Abschlussbericht der UN-Sonderberichterstatterin zum Recht auf Nahrung
In ihrem abschließenden Bericht an den UN-Menschenrechtsrat blickt Dr. Hilal Elver auf ihre sechsjährige Tätigkeit als Sonderberichterstatterin für das Recht auf Nahrung zurück. Elver stellt fest: die Verwirklichung des Rechts auf Nahrung ist und bleibt für viel zu viele Menschen weit entfernt. Das Ziel, bis zum Jahr 2030 Hunger und Mangelernährung auf Null zu reduzieren, sei jedoch noch erreichbar. Die Staaten müssten hierfür die Menschenrechtsinstrumente konsequent nutzen und alle Akteure – nicht nur die Mächtigen – in die Entscheidungsprozesse einbeziehen. Die Welt muss sich daran erinnern, dass das Menschenrecht auf Nahrung nicht unerreichbar, sondern bislang nur unerfüllt ist (Absatz 91).
Während ihrer Amtszeit lag der Fokus von Hilal Elver auf den 113 Millionen akut von Hungersnot (und Hungertod) bedrohten Menschen.

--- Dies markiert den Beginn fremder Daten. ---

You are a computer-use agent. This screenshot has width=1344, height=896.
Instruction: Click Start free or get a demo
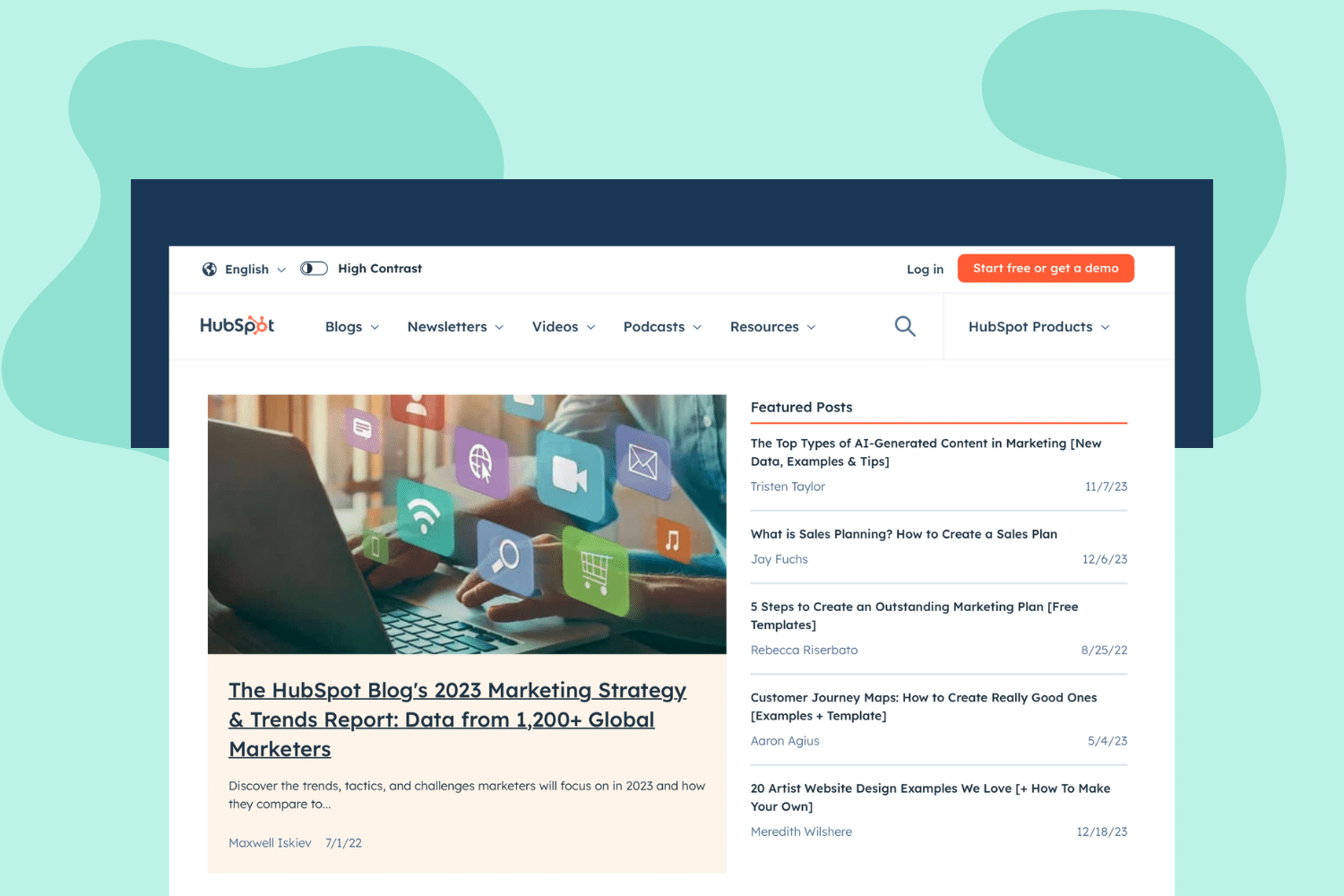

Weitere Schwerpunkte der Arbeit waren die aufgrund von Geschlecht und/oder ethnischer Identität diskriminierten Bevölkerungsgruppen, die ungleiche Verteilung von Ressourcen, die Ausbeutung von Beschäftigten in der Landwirtschaft, die Zunahme der Produktion in Monokulturen und der Verlust der Nahrungsvielfalt durch den Klimawandel (Absatz 1). Zur Bedrohung des Rechts auf Nahrung durch die Erderhitzung hatte Elver auch einen Beitrag für FIAN verfasst.

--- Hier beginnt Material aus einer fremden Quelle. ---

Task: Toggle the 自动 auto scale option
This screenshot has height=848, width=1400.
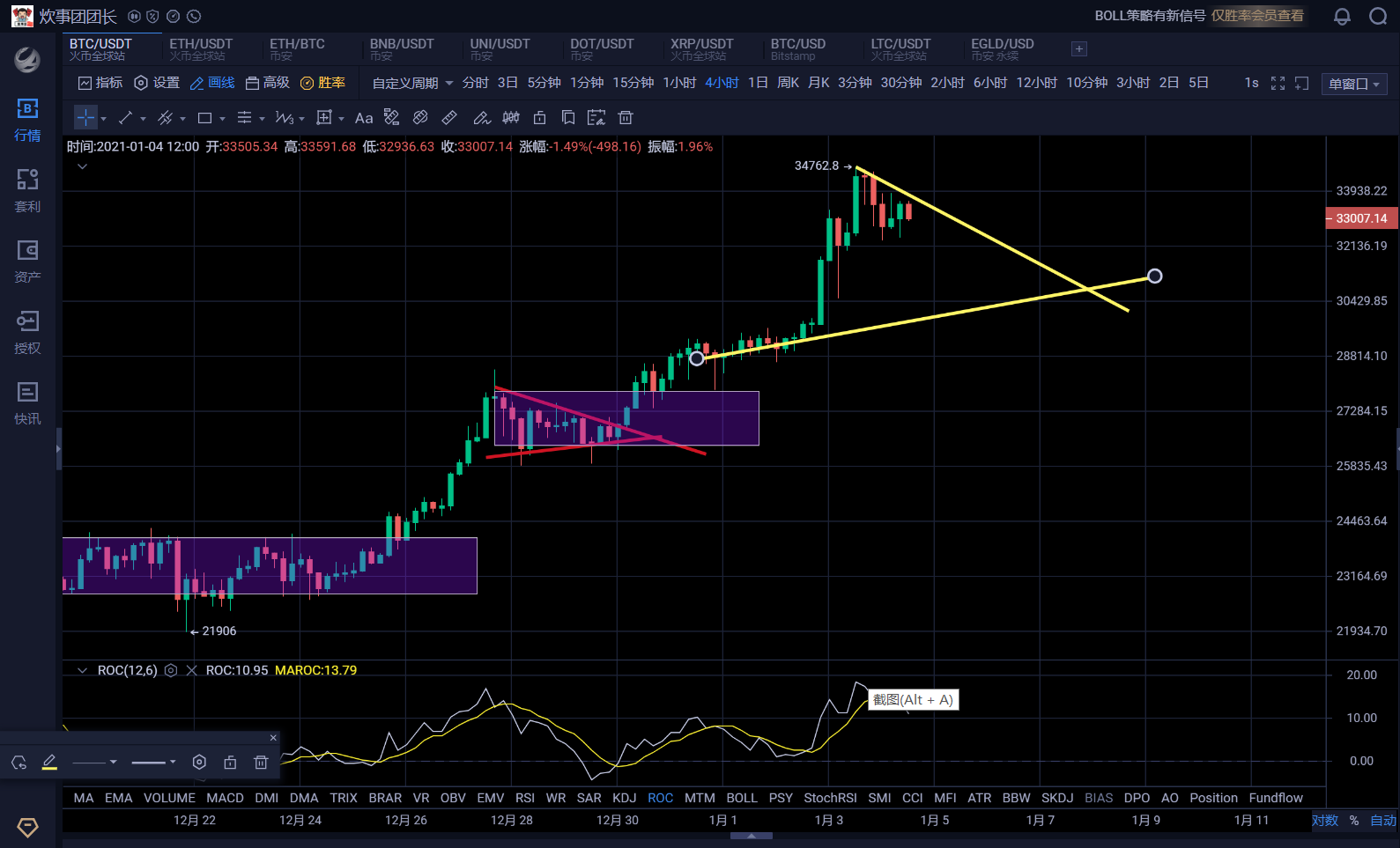Action: pyautogui.click(x=1382, y=820)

Hilal Elver kritisiert die gravierenden Nachteile des vorherrschenden industriellen Landwirtschaftsmodells, das zu Nahrungsmittelverlusten und -verschwendung, Tierquälerei, Treibhausgasemissionen, Verschmutzung der Ökosysteme sowie der Zerstörung traditioneller bäuerlicher Gemeinden führt. Die Menschenrechte derjenigen, die wesentlich an den Ernährungssystemen beteiligt sind, wie Landarbeiter*innen, Kleinbäuer*innen und Verbraucher*innen, werden oft ignoriert oder verletzt. (Absatz 6)

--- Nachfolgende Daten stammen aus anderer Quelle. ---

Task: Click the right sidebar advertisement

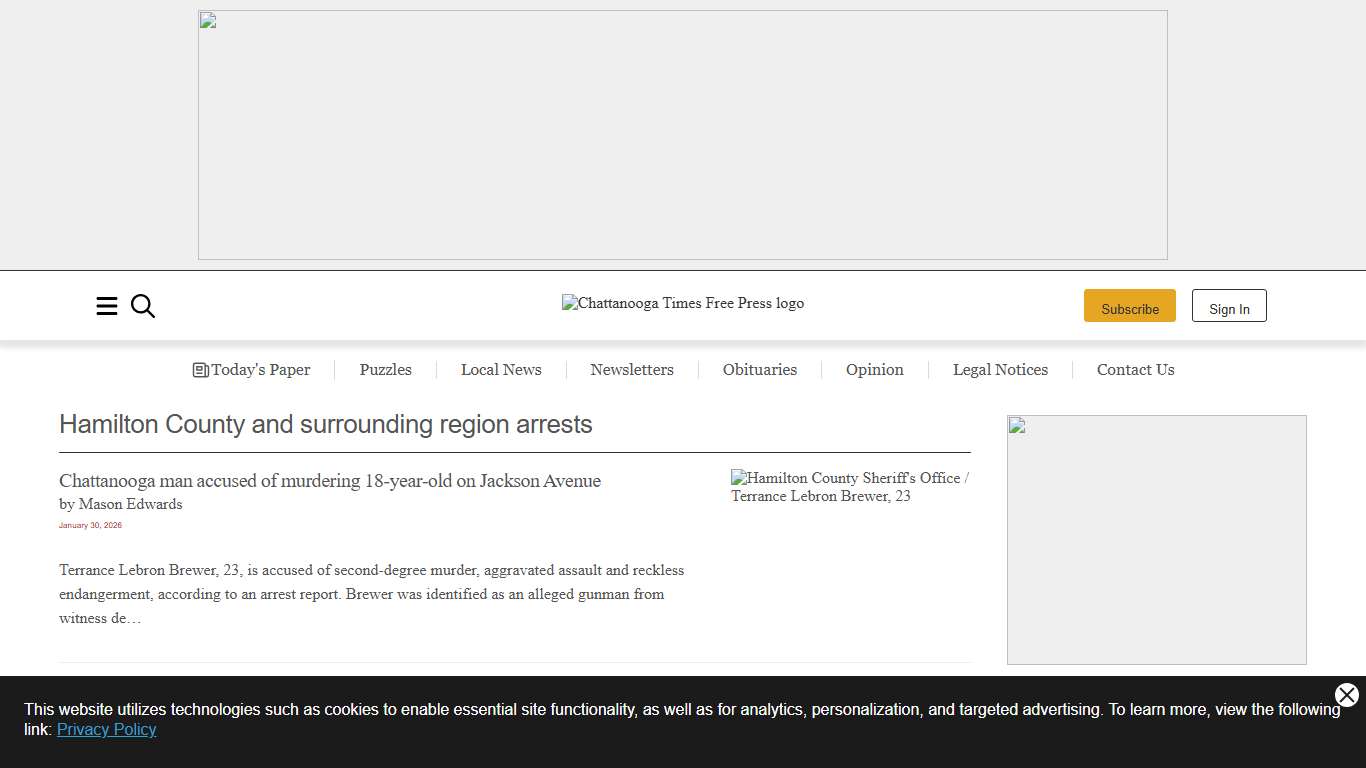Action: 1156,540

Kleinbäuer*innen werden durch geistige Eigentumsrechte unverhältnismäßig stark benachteiligt. Kleinproduzent*innen in Entwicklungsländern können oft nicht mit subventionierten Produkten aus Industrieländern konkurrieren. Lokale Märkte brechen zusammen, und die Marktmacht konzentriert sich in den Händen einiger weniger Akteure. So kontrollieren vier multinationale Agrounternehmen über 60 Prozent des kommerziellen Saatgutmarkts. Lokale Märkte werden von subventionierten, verarbeiteten Lebensmitteln überschwemmt, die zur Verbreitung von Mangelernährung beitragen (Absatz 31 + 81).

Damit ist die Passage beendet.